*** DATA SUPPLIED Section Begins ***

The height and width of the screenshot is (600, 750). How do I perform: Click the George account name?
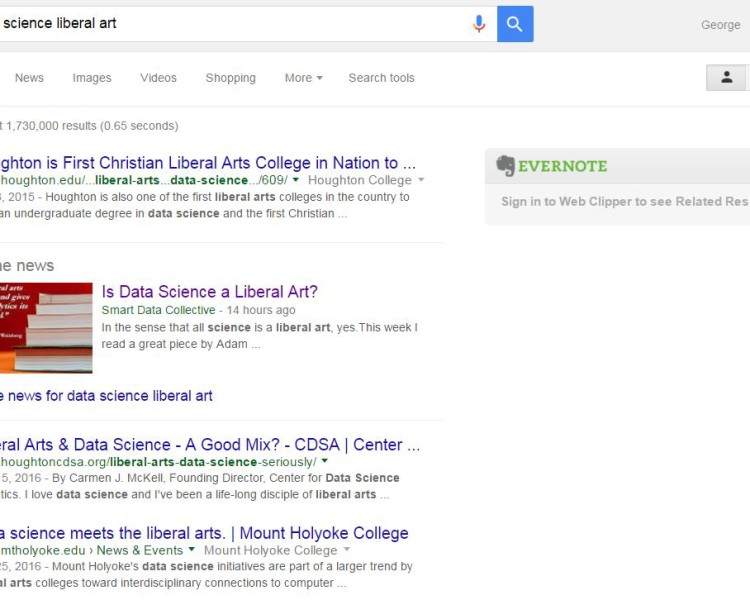tap(720, 25)
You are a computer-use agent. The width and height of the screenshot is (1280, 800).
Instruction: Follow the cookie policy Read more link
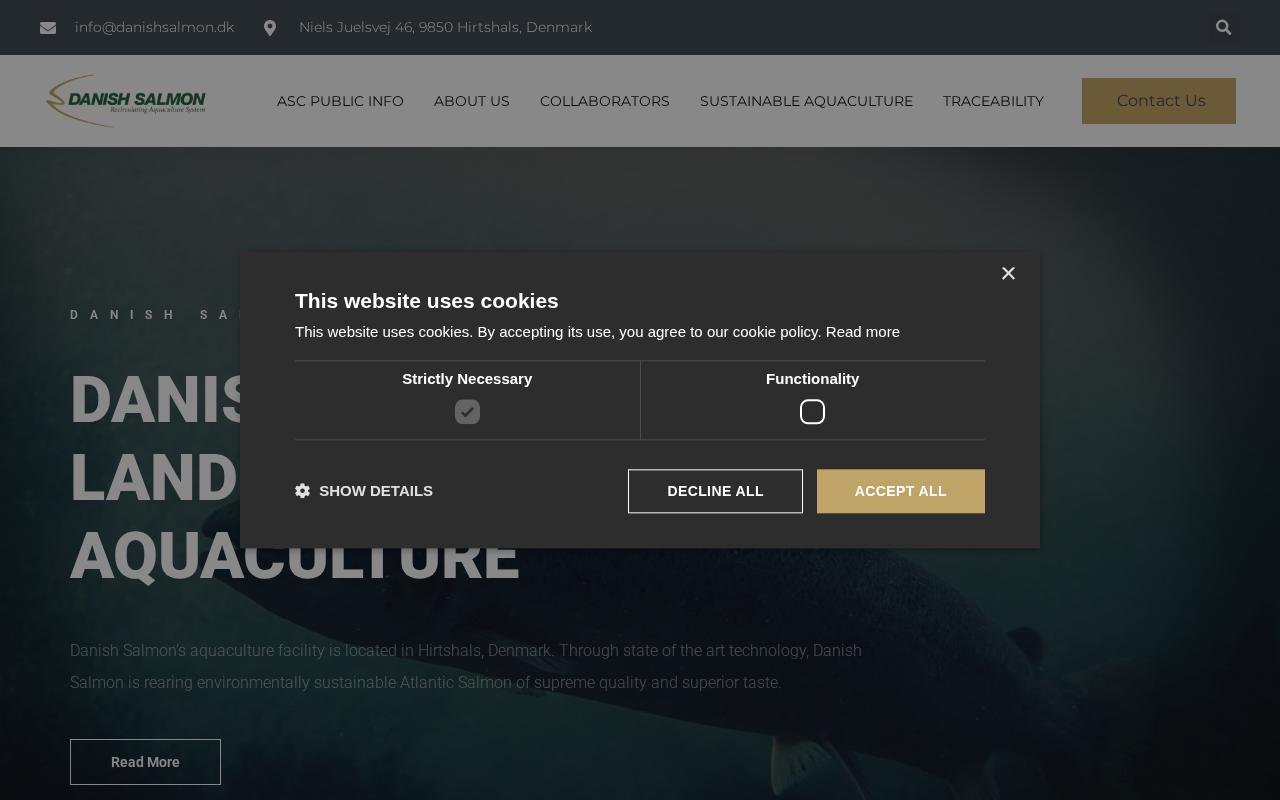pyautogui.click(x=863, y=332)
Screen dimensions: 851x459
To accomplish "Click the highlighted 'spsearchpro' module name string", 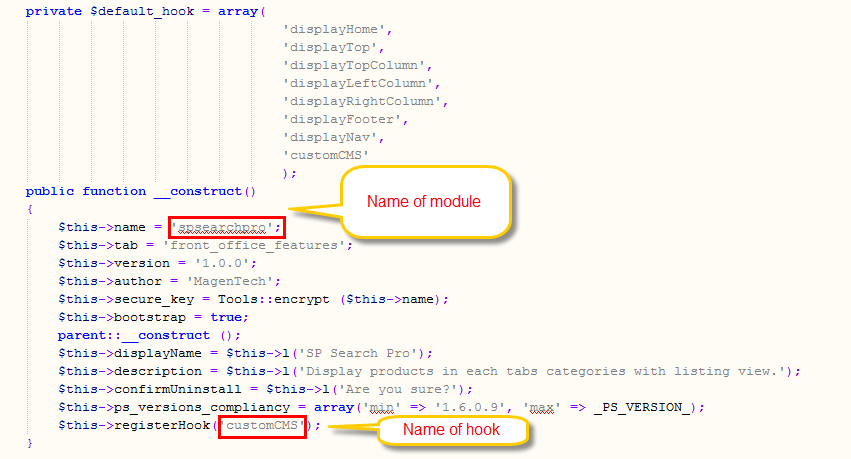I will tap(226, 227).
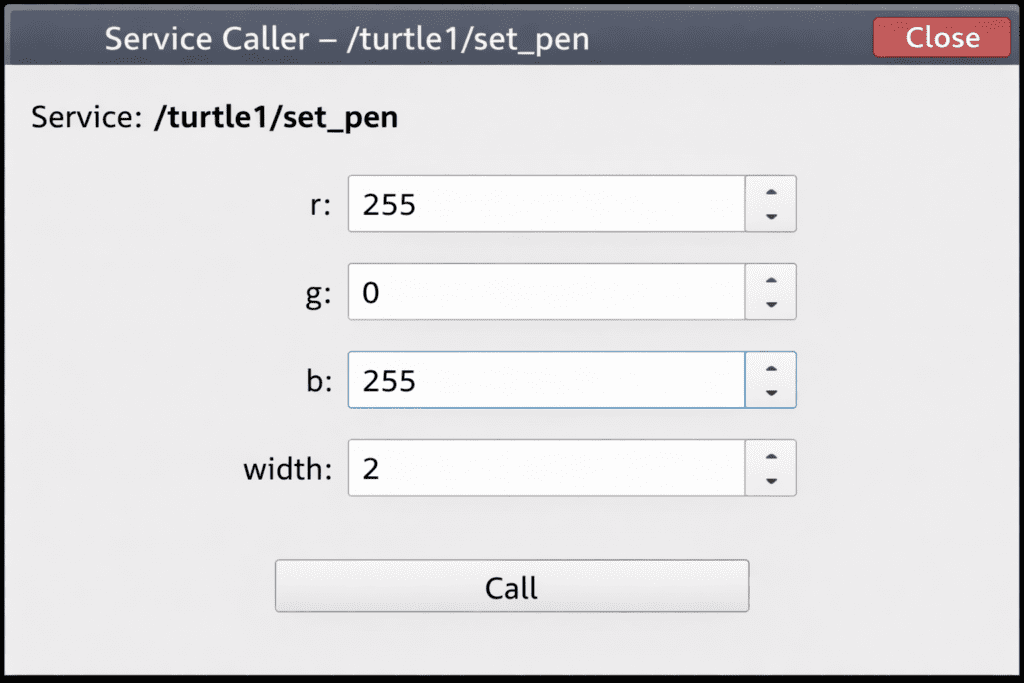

*** DATA SUPPLIED Section Ends ***

→ **TASK DETAILS**:
Only the lines from the first line of the data above through the line with "Screen dimensions: 851x459" should appear in the answer, retyped exactly, with every picture left out.

→ **PROBLEM SOLUTION**:
The height and width of the screenshot is (600, 750). How do I perform: Click the George account name?
tap(720, 25)
You are a computer-use agent. The width and height of the screenshot is (1280, 800).
Instruction: Follow the cookie policy Read more link
pyautogui.click(x=863, y=332)
Screen dimensions: 851x459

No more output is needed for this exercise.